The U.S. Labor
Department announced on Friday that nonfarm payrolls increased by 136,000 in
September after an upwardly revised 168,000 gain in the prior month (originally
an increase of 130,000).
According to the report, employment rose in health care (+39,000 jobs), professional and business services (+34,000) and transportation and warehousing (+16,000). Employment in government also continued on an upward trend in September (+22,000). Meanwhile, retail trade employment edged down in September (-11,000). Employment in other major industries, including mining, construction, manufacturing, wholesale trade, information, financial activities, and leisure and hospitality, showed little change over the month.

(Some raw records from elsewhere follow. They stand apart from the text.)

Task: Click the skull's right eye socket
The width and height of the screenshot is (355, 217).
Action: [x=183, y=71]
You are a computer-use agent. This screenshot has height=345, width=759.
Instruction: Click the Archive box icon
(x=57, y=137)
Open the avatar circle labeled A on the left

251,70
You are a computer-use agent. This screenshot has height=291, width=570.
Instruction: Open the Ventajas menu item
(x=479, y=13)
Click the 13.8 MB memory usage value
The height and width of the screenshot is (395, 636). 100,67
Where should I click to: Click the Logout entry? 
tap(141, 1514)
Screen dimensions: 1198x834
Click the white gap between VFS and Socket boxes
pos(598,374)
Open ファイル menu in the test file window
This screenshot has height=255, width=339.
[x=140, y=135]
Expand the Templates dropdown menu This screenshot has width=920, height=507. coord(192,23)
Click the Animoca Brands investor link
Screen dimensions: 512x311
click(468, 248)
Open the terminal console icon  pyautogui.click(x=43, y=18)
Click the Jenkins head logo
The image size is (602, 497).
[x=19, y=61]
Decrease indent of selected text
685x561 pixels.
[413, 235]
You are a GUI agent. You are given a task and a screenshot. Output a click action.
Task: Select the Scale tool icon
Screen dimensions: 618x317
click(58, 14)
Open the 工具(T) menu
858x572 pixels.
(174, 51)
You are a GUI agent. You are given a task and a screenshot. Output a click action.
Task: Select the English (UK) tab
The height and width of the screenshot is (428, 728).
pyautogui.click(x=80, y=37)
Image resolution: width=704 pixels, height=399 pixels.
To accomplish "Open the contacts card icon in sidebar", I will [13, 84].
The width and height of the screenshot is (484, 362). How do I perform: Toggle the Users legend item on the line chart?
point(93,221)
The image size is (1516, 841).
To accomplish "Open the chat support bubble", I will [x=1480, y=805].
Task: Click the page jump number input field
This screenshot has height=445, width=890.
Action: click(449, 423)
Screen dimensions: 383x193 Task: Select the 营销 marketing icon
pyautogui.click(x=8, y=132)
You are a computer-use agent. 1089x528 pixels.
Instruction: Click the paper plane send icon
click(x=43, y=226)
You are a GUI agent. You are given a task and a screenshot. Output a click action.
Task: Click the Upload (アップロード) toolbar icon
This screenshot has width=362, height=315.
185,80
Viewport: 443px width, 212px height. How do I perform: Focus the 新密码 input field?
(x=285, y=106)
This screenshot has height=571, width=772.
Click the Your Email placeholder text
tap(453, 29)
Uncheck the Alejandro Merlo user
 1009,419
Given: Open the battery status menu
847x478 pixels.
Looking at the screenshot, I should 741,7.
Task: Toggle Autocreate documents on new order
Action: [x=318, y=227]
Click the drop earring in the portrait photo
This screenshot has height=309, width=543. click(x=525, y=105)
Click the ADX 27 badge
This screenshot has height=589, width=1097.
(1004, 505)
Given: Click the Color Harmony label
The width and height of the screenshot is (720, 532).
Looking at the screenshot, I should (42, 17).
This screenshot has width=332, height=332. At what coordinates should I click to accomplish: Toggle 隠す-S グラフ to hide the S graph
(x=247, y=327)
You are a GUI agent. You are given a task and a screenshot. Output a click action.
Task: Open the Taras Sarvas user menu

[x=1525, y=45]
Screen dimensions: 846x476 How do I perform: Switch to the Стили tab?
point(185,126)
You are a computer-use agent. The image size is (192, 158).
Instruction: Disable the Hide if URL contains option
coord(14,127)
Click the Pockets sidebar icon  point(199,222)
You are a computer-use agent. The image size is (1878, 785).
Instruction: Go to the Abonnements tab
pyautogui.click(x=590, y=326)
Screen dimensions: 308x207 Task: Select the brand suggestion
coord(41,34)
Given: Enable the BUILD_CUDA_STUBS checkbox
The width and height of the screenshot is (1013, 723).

The unemployment rate fell to 3.5 percent in September from 3.7 percent in August. That was the lowest level since December 1969.
Economists had forecast 145,000 new jobs and the jobless rate to stay at 3.7 percent.
The labor force participation rate was unchanged m-o-m at 63.2 percent in September, while hourly earnings for private-sector workers were little-changed m-o-m (-1 cent) at $28.09, following an unrevised 0.4 percent m-o-m gain in August. Economists had forecast a 0.3 percent m-o-m advance in the average hourly earnings. Over the year, average hourly earnings have increased by 2.9 percent, following an unrevised 3.2 percent rise in August.
The average workweek remained unchanged at 34.4 hours in September, matching economists’ forecast.